Required work
Give back exactly the lines of the material below that start at the line containing "Image resolution: width=1080" and end at the line containing "Task: Click the 2016 label on the x-axis", and no others.

[Listed records Boundary: Start]

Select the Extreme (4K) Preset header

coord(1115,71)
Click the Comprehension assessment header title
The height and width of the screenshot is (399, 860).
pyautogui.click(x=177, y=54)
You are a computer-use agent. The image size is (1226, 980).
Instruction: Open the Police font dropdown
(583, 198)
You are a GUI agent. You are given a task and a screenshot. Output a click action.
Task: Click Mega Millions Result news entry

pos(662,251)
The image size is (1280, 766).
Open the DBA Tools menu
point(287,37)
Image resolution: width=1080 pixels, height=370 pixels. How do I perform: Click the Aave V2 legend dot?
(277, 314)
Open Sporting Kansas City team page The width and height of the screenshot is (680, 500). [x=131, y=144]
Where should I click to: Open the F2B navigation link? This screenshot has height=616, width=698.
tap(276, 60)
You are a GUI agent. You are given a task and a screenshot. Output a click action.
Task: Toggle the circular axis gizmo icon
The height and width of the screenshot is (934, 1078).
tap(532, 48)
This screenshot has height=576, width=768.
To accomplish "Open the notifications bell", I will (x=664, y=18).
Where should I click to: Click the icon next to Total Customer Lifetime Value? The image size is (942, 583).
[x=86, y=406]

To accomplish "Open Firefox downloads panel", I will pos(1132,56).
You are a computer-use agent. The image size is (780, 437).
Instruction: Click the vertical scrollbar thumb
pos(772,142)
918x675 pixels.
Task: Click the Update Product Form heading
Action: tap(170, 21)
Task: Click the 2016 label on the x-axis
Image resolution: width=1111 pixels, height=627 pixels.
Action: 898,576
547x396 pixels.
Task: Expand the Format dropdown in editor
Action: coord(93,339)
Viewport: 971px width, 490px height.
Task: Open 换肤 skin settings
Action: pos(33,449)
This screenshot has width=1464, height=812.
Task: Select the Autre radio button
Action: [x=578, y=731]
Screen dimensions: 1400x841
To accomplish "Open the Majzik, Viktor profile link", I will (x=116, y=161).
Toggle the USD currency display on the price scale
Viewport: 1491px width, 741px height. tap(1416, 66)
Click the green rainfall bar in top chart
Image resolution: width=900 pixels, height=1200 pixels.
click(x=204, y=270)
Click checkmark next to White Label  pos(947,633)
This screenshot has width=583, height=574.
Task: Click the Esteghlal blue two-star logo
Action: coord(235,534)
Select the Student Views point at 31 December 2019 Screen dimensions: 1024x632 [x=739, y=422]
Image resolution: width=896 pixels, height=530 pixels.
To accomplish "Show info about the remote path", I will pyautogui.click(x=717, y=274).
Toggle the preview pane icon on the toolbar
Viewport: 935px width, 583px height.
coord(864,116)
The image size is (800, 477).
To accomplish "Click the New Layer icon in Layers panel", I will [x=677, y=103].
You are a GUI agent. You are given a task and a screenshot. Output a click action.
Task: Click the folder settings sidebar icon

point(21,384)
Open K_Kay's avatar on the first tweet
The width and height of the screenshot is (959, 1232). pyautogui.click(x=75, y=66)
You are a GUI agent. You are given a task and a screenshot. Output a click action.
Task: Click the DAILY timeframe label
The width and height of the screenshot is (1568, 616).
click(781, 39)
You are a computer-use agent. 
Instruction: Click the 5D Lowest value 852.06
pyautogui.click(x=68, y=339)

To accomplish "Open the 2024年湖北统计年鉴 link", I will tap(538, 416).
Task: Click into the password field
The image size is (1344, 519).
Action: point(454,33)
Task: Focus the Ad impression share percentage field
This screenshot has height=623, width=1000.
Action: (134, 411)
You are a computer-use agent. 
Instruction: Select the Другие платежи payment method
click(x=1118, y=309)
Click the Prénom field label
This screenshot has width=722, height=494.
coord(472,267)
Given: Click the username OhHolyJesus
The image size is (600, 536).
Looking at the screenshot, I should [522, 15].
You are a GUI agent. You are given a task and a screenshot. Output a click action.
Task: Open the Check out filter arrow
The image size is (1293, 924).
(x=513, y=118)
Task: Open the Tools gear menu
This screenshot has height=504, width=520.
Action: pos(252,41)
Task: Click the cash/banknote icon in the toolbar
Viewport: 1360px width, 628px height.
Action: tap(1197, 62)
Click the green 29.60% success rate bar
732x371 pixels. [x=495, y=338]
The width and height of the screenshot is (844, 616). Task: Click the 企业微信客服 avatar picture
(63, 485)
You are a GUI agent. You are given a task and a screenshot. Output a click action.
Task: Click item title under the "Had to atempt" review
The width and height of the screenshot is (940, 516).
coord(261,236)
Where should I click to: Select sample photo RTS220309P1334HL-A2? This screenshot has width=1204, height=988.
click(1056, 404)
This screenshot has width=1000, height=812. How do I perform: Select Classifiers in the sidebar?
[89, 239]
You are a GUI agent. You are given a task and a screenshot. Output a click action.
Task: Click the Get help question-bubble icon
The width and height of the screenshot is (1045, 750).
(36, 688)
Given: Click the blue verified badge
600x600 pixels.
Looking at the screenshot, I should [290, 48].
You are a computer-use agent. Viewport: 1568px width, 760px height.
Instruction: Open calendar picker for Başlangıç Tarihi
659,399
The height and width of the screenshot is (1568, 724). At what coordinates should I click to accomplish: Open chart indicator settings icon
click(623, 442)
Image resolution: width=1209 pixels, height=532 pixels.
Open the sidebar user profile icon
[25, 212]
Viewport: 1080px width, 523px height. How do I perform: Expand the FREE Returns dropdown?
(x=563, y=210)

[Listed records Boundary: End]

Exercise answer
Image resolution: width=1080 pixels, height=370 pixels. How do I perform: Click the Aave V2 legend dot?
(277, 314)
Open Sporting Kansas City team page The width and height of the screenshot is (680, 500). [x=131, y=144]
Where should I click to: Open the F2B navigation link? This screenshot has height=616, width=698.
tap(276, 60)
You are a GUI agent. You are given a task and a screenshot. Output a click action.
Task: Toggle the circular axis gizmo icon
The height and width of the screenshot is (934, 1078).
tap(532, 48)
This screenshot has height=576, width=768.
To accomplish "Open the notifications bell", I will (x=664, y=18).
Where should I click to: Click the icon next to Total Customer Lifetime Value? The image size is (942, 583).
[x=86, y=406]

To accomplish "Open Firefox downloads panel", I will pos(1132,56).
You are a computer-use agent. The image size is (780, 437).
Instruction: Click the vertical scrollbar thumb
pos(772,142)
918x675 pixels.
Task: Click the Update Product Form heading
Action: tap(170, 21)
Task: Click the 2016 label on the x-axis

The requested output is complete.